A referendum could make it easier for leftist Greek Prime Minister Alexis Tsipras to climb down on election promises that are making a deal on economic reforms hard to achieve.
“If the Greek government thinks it must hold a referendum, then let it hold a referendum,” Schaeuble said on arrival at a meeting of eurozone finance ministers.
“That might even be a helpful measure for the Greek people to decide whether it is ready to accept what is necessary, or whether it wants something different.”
Hinting at growing difficulties in persuading conservative German lawmakers to go on funding Greece, Schaeuble said it was unrealistic to think any parliament in Europe would agree without the backing of the International Monetary Fund.
Greece’s leftist-led government has accused the IMF of setting harder targets than the European creditors on pension and labour reforms and a primary fiscal surplus.
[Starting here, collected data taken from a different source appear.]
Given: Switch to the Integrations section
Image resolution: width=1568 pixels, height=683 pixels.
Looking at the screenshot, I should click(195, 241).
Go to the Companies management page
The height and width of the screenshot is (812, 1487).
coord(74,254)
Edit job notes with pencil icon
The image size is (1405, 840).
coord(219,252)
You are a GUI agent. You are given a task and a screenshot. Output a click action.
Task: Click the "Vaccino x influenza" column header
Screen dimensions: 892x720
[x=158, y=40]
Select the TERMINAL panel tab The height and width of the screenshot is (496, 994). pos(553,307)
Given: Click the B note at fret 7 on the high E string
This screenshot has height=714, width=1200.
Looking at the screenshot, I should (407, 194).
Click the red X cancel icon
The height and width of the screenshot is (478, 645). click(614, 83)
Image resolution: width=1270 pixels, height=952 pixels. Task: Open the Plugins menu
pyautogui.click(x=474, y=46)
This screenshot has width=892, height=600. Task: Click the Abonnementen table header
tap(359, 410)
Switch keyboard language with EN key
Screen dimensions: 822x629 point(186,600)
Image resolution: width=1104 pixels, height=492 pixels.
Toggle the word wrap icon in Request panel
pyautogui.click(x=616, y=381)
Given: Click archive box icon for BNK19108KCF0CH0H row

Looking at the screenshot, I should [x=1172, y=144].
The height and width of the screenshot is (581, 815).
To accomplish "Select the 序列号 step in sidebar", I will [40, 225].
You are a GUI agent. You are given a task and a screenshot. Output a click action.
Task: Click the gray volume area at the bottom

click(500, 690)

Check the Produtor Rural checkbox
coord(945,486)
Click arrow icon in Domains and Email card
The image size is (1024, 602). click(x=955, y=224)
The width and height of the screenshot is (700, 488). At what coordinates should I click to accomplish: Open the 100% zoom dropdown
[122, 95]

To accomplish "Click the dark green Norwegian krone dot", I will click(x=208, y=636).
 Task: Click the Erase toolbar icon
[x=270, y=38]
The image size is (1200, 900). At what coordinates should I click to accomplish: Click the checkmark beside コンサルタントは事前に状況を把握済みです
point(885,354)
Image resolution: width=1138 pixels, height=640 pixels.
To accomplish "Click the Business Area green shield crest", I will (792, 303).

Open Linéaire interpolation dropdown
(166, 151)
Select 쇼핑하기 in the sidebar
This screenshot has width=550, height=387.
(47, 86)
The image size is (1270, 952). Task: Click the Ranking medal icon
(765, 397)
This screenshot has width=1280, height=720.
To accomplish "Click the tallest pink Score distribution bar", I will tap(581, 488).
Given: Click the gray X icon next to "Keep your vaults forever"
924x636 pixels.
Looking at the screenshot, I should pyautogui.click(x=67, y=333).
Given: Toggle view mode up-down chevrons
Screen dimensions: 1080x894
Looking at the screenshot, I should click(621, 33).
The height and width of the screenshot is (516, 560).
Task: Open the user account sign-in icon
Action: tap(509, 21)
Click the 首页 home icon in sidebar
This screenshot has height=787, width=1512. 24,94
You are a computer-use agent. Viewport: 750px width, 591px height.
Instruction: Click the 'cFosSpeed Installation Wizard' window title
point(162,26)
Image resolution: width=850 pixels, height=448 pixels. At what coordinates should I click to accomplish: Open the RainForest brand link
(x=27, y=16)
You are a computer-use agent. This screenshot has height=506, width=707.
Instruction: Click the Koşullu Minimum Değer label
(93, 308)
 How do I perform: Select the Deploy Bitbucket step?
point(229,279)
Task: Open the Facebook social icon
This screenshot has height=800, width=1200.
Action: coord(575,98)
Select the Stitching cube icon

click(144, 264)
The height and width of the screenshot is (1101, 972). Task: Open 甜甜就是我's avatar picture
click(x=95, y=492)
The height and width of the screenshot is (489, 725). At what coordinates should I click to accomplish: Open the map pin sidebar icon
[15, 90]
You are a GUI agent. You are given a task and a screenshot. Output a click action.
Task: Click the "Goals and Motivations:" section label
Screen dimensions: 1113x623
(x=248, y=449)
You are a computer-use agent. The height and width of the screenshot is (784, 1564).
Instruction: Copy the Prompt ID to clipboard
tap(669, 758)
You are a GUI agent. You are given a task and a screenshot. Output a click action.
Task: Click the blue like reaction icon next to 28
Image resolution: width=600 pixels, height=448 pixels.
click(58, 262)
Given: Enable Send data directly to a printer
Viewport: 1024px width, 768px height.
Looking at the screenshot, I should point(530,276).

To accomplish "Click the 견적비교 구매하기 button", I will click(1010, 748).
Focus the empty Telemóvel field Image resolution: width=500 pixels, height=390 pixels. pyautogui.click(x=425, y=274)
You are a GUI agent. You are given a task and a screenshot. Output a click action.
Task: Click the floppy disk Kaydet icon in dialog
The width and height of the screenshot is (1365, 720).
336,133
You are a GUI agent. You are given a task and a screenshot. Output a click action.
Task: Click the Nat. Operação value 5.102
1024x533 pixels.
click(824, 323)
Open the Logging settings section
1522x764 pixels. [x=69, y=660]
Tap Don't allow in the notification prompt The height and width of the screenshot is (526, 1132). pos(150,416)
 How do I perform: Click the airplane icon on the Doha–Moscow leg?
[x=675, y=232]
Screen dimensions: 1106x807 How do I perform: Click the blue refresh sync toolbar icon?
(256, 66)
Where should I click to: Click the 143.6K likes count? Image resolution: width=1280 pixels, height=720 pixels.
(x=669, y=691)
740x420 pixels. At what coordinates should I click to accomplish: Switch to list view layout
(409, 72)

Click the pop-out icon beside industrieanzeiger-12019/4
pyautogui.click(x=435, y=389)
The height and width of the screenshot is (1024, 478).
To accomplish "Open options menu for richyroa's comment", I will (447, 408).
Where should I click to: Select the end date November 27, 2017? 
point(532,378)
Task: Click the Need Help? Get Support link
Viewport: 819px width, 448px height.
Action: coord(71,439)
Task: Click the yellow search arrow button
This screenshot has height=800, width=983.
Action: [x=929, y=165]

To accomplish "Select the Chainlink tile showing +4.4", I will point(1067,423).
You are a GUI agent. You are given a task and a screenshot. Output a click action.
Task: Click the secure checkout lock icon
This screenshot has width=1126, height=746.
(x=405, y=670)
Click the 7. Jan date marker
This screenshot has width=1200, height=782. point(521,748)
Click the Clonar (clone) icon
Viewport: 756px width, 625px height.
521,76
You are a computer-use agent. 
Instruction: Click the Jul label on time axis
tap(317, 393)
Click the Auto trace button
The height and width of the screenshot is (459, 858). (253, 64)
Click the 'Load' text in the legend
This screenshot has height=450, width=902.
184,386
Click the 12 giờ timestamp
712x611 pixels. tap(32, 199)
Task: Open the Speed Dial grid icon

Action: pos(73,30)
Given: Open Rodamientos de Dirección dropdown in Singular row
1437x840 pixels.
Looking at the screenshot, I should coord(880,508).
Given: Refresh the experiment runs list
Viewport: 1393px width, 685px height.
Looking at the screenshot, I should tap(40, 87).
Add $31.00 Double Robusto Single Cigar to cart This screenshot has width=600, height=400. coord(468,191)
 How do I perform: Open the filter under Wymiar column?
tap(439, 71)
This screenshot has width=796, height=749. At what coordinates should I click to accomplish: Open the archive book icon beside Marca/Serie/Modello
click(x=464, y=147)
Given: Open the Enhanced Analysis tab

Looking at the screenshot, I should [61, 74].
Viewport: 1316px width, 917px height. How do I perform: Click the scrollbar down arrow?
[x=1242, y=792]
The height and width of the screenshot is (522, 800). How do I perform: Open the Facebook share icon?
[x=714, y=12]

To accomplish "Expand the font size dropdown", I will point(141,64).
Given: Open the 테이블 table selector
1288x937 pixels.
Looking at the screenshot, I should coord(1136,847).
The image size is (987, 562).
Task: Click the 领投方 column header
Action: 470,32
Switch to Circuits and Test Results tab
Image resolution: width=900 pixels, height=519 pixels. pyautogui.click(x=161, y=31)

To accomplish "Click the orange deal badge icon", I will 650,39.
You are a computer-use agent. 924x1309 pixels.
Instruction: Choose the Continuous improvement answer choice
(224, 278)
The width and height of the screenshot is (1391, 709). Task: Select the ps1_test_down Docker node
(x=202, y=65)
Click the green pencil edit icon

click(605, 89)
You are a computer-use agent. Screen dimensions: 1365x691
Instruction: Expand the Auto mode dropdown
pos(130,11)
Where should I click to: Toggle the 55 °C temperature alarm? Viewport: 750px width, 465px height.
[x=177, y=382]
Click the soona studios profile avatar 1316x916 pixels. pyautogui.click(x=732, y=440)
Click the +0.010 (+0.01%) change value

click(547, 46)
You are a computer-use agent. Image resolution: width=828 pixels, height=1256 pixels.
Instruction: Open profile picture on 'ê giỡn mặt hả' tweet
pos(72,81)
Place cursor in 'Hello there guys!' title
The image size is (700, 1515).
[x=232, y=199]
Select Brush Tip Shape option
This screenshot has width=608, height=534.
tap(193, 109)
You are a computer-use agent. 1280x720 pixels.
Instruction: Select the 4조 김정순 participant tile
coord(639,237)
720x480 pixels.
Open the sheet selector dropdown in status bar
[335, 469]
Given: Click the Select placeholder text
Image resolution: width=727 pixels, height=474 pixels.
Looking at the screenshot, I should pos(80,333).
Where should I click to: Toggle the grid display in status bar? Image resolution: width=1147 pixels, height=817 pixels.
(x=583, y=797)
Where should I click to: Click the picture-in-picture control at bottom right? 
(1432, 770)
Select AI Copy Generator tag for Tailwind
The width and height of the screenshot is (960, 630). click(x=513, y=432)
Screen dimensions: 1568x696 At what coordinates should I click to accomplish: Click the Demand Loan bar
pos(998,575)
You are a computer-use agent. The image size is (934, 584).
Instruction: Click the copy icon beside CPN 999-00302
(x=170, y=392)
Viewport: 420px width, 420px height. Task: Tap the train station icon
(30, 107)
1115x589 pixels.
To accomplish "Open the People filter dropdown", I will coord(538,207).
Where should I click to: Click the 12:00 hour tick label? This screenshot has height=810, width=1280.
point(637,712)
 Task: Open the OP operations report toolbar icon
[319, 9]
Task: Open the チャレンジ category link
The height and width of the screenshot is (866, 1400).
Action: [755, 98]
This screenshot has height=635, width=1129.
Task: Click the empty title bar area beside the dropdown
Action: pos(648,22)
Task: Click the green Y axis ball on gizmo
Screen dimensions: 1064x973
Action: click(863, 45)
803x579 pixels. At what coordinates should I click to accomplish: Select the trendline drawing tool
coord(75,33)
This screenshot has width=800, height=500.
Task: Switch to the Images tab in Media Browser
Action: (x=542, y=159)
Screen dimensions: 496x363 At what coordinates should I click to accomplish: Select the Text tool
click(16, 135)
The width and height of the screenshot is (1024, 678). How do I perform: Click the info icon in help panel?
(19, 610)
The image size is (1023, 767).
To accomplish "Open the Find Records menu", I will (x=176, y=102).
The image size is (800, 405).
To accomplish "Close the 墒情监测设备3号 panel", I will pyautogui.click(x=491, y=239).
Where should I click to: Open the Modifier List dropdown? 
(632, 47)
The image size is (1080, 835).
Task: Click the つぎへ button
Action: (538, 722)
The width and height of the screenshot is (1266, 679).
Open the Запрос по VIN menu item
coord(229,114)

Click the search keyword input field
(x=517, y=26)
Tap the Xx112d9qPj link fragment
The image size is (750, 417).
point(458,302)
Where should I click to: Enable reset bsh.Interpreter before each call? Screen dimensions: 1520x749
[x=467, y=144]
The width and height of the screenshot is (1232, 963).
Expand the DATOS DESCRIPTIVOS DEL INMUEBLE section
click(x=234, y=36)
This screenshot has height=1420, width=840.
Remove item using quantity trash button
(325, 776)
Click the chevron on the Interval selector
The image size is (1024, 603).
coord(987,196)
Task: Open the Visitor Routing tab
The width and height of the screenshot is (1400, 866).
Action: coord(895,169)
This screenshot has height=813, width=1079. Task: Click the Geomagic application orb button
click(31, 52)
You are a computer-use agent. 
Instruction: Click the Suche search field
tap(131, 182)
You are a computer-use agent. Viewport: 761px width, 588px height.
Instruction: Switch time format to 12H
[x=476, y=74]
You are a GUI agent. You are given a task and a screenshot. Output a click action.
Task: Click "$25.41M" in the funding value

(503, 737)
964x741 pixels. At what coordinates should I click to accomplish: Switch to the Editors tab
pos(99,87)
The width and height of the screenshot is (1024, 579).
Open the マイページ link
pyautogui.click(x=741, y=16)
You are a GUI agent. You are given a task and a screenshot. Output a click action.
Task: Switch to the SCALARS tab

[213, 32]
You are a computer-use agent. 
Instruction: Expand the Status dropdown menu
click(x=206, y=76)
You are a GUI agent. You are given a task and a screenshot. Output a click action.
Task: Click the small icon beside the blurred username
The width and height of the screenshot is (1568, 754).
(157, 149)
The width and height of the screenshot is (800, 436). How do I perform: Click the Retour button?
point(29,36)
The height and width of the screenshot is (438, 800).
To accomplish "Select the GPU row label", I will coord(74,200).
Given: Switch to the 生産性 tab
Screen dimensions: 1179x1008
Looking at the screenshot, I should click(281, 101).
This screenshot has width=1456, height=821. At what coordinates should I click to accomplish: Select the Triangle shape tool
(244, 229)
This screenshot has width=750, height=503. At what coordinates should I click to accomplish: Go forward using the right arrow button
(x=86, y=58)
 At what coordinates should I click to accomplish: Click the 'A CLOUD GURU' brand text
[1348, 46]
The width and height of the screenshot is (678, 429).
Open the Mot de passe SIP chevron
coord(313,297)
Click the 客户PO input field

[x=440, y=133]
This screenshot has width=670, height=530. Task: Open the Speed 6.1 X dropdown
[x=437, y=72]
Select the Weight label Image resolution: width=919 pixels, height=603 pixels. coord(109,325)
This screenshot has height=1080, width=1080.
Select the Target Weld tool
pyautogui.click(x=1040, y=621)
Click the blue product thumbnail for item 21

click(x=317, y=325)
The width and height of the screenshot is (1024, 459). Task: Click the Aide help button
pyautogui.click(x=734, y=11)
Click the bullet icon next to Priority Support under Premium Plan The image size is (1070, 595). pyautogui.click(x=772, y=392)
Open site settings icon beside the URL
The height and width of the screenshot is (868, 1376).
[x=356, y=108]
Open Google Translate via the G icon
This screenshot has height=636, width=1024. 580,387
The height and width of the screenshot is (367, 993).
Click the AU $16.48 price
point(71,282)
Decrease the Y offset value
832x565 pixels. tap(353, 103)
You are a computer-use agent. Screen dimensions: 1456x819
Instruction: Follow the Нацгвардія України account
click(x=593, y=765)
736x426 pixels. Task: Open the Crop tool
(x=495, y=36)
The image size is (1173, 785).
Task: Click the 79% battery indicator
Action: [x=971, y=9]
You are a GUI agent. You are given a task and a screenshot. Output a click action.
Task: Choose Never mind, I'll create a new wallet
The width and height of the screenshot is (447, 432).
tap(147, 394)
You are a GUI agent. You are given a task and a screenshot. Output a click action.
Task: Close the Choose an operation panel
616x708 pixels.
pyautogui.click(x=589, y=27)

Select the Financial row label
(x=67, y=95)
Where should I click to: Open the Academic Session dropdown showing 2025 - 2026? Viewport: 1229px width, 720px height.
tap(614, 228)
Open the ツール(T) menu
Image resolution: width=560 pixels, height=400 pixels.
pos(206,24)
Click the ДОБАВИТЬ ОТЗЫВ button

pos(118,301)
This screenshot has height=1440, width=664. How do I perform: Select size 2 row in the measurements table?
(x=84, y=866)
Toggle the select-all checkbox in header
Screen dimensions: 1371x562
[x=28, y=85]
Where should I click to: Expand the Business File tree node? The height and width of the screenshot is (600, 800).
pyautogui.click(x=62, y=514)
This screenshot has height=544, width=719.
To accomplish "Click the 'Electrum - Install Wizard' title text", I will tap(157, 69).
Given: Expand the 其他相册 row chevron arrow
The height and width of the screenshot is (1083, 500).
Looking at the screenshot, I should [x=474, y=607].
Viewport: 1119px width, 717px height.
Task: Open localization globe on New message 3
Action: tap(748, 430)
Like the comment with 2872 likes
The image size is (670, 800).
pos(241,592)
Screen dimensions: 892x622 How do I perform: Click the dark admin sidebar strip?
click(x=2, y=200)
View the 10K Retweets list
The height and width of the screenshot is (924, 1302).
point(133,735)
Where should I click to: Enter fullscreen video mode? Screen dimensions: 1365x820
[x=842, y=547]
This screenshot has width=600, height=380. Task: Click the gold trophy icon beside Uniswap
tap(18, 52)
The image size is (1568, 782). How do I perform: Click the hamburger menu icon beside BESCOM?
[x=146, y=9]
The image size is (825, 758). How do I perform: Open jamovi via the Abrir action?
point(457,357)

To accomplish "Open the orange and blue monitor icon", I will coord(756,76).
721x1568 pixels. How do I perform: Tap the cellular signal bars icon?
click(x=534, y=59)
The three institutions have denied any internal differences.
Finance Minister Yanis Varoufakis, who was due to hold private talks with Schaeuble before the Eurogroup session, told reporters that Athens would make a crucial 750 million euro payment to the IMF on Tuesday as due.
“Greece will always meet its obligations to its creditors and we are obviously going to do that tomorrow again,” Varoufakis told Euronews.
Schaeuble said there had been little or no progress in talks between Greece and the IMF, European Commission and European Central Bank.
Greece is demanding that the ministers acknowledge “significant progress” in the negotiations, hoping to unlock short-term borrowing to ease its acute financing crunch.
Italian Economy Minister Pier Carlo Padoan said he did not believe ministers would make such a joint statement, although Eurogroup chairman Jeroen Dijsselbloem would hold his usual news conference after the meeting.
Sources familiar with European Central Bank thinking said there was still too little progress on key issues and too much uncertainty for the bank to allow the Greek government to sell more short-term Treasury bills.
Schaeuble said any release of additional funds depended on representatives of the three creditors certifying actual implementation of the reforms, not just promises.
A senior EU official said there has been no breakthrough on the central sticking points of pension and labour market reforms and budget targets for this year and next.
Slovakian Finance Minister Peter Kazimir summed up many ministers’ frustration when he said there had been improvements in the process but no progress in substance, with wide gaps between what Greece says in Brussels and what it does in Athens.
Eurozone officials believe Greece has scraped together enough money, notably by commandeering cash reserves of local authorities and pension funds, to meet its payment obligations until the end of May.
They say the real deadline for a deal is end-May to enable parliamentary approval in some eurozone countries, notably Germany, in time to release the remaining 7.2 billion euros in bailout funds before the programme expires at the end of June.
Elected in January on promises to end austerity and scrap an international bailout, the leftist-led government is refusing to agree to pension cuts, raise the retirement age, or ease layoffs in the private sector. It is also at odds with creditors on the size of the primary budget surplus and on longer-term financing.
Varoufakis was sidelined from the conduct of the talks after he alienated fellow ministers with outspoken interviews and economics lectures, climaxing with a clash last month at a Eurogroup meeting in Riga.
Tsipras shook up the negotiating team and made some concessions on restarting privatisations and harmonising value added tax. But he has so far balked at crossing the “red lines” of what he calls his popular mandate.
Two-year Greek bond yields edged up above 20.8 percent on Monday as nervous investors weighed the risk of a default. Italian, Spanish and Portuguese bond yields also ticked up.
A senior IMF official noted that polls showed three-quarters of Greeks want to remain in the single currency and said the global lender wanted to help Athens make the necessary reforms.
“The IMF is very keen on continuing to support the adjustment and the reforms that are needed to ensure that Greece operates successfully in the euro area,” Jord Decressin, deputy director of the IMF’s European Department, said in Budapest.